(Collected data entries)
=-=-=-=-=

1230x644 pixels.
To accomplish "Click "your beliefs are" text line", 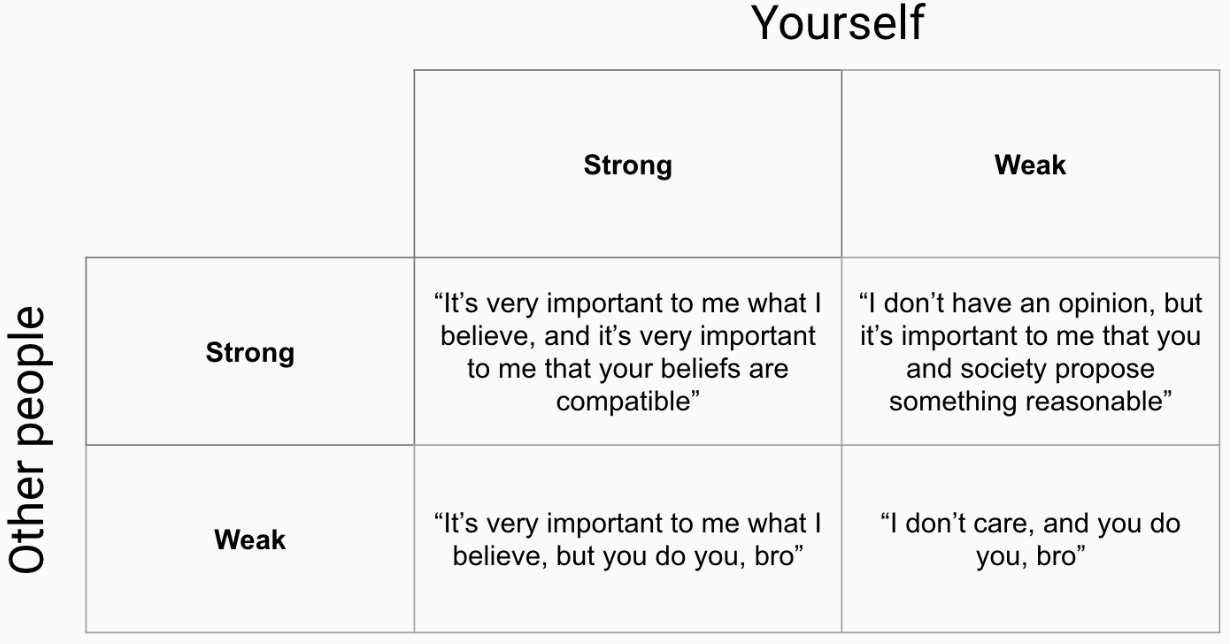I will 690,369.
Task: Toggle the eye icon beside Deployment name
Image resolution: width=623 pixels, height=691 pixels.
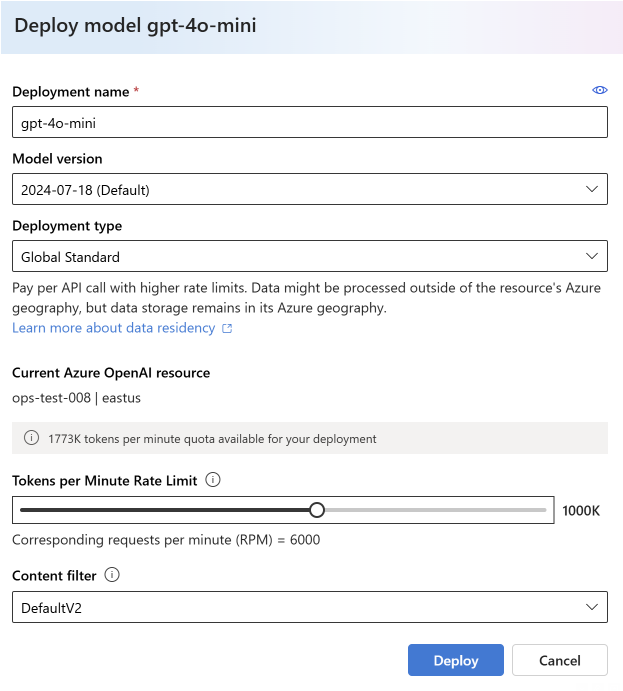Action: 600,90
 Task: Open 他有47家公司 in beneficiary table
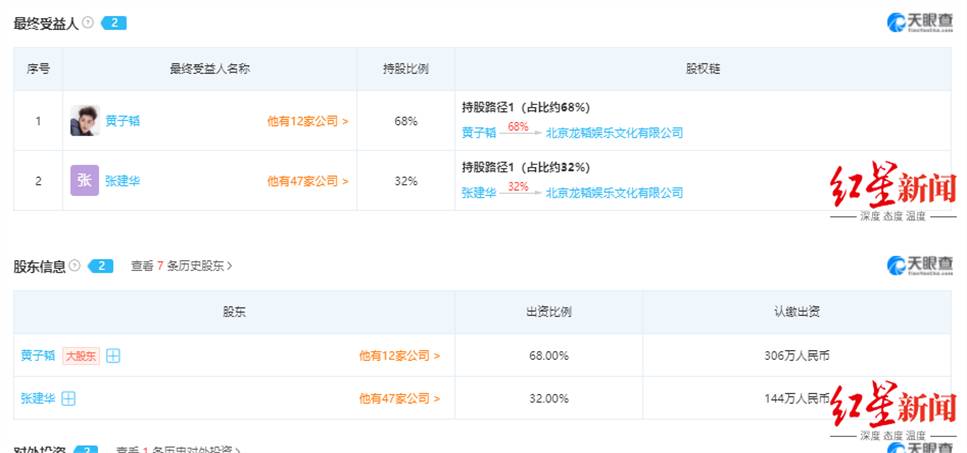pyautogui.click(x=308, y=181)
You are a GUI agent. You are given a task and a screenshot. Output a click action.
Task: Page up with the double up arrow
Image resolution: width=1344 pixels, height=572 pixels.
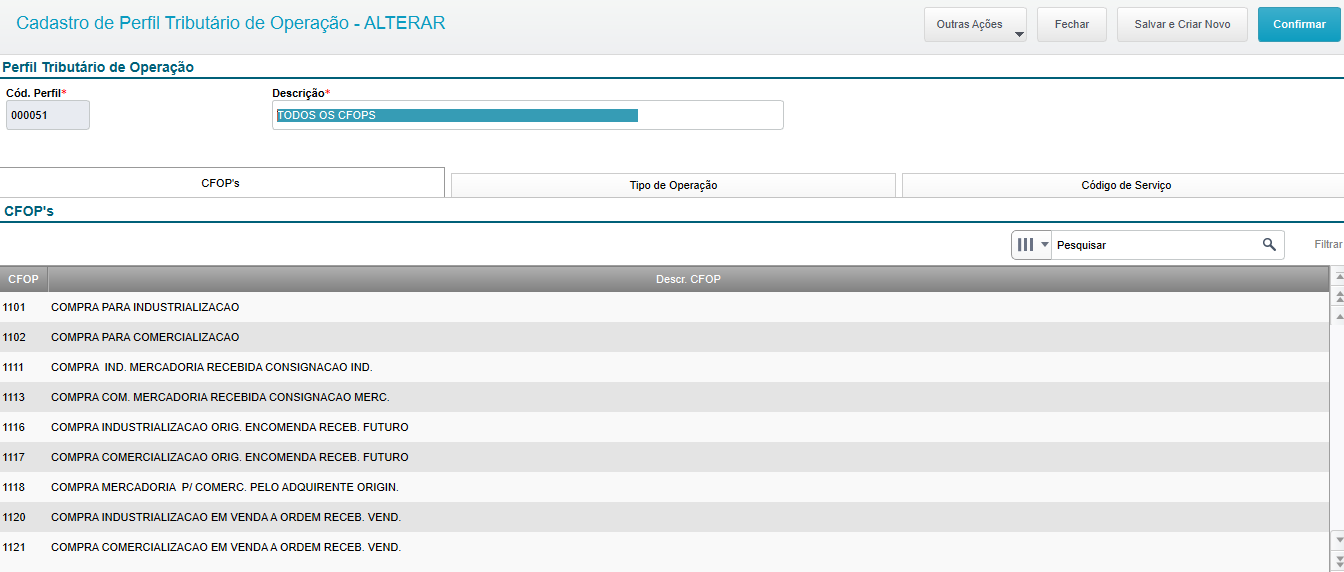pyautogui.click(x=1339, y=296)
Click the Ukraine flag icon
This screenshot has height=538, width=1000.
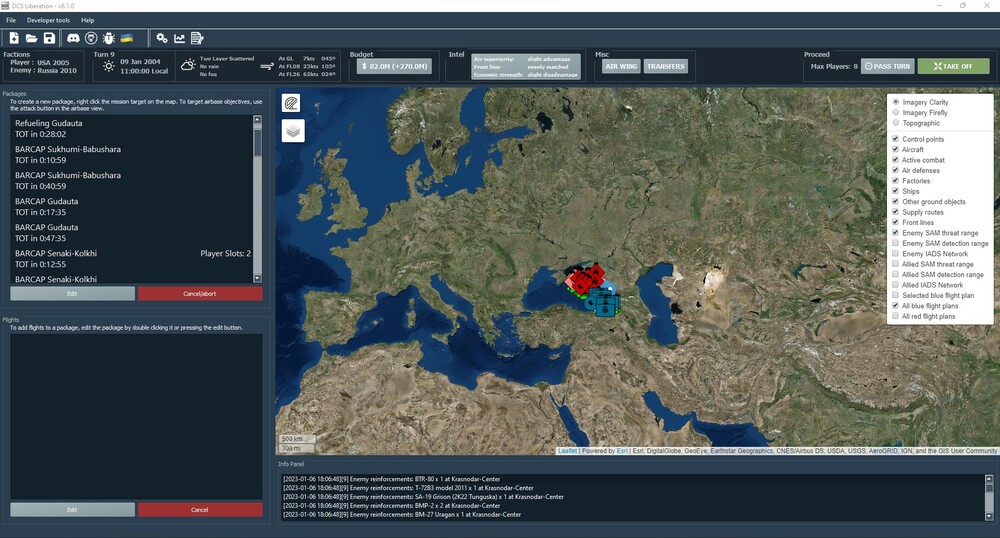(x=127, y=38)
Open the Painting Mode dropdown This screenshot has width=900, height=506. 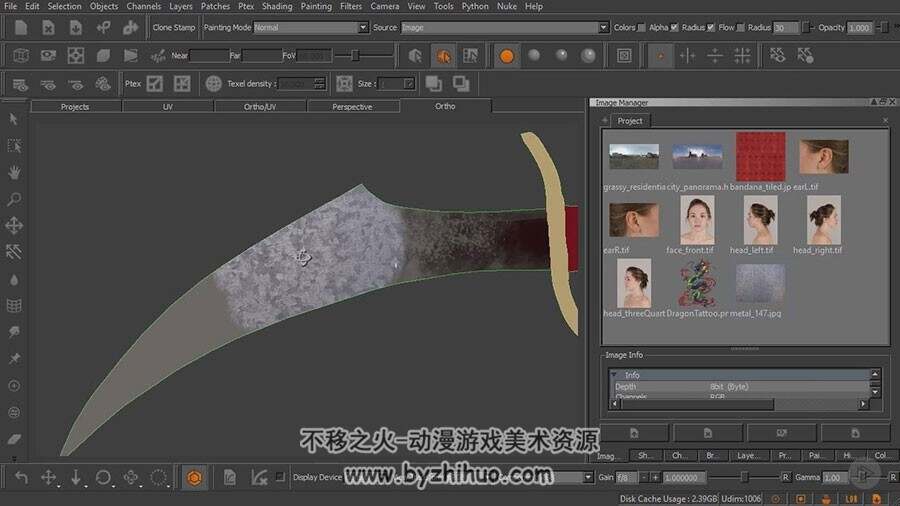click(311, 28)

=-=-=-=-=

• Prompt
The result is a copy of every line above where the word "icon" shows up.

• Exercise output
Task: Toggle the eye icon beside Deployment name
Click the Ukraine flag icon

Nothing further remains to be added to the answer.